*What is required*. Could you copy exactly the lines from the one containing "Accept all cookies [button] (319, 2544)" through the last line of the records below, and nothing else?

*Given records*.
↓

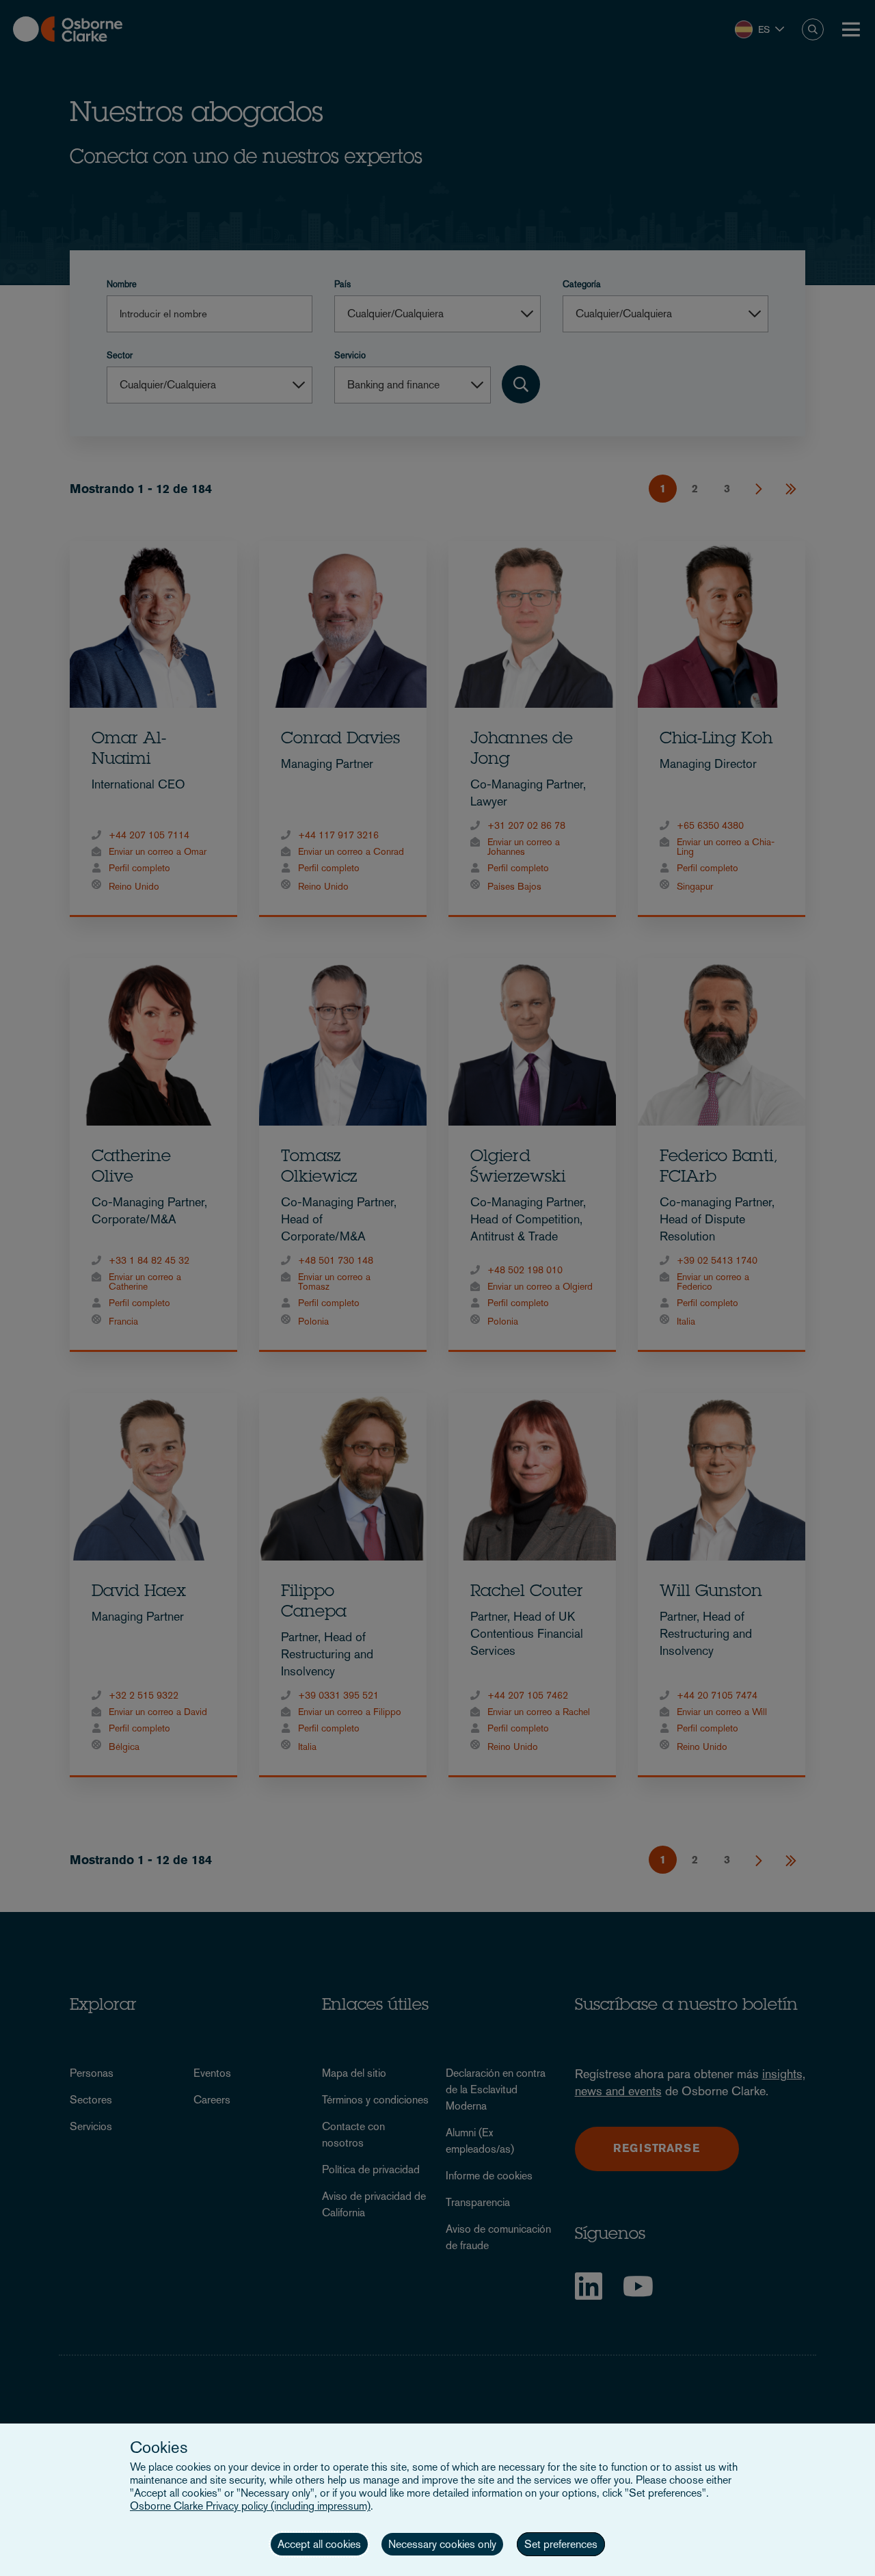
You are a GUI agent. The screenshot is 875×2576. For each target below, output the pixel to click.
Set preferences (560, 2544)
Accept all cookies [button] (319, 2544)
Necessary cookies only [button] (442, 2544)
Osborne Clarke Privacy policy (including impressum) (250, 2505)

↑

*Response to this task*.
Accept all cookies [button] (319, 2544)
Necessary cookies only [button] (442, 2544)
Osborne Clarke Privacy policy (including impressum) (250, 2505)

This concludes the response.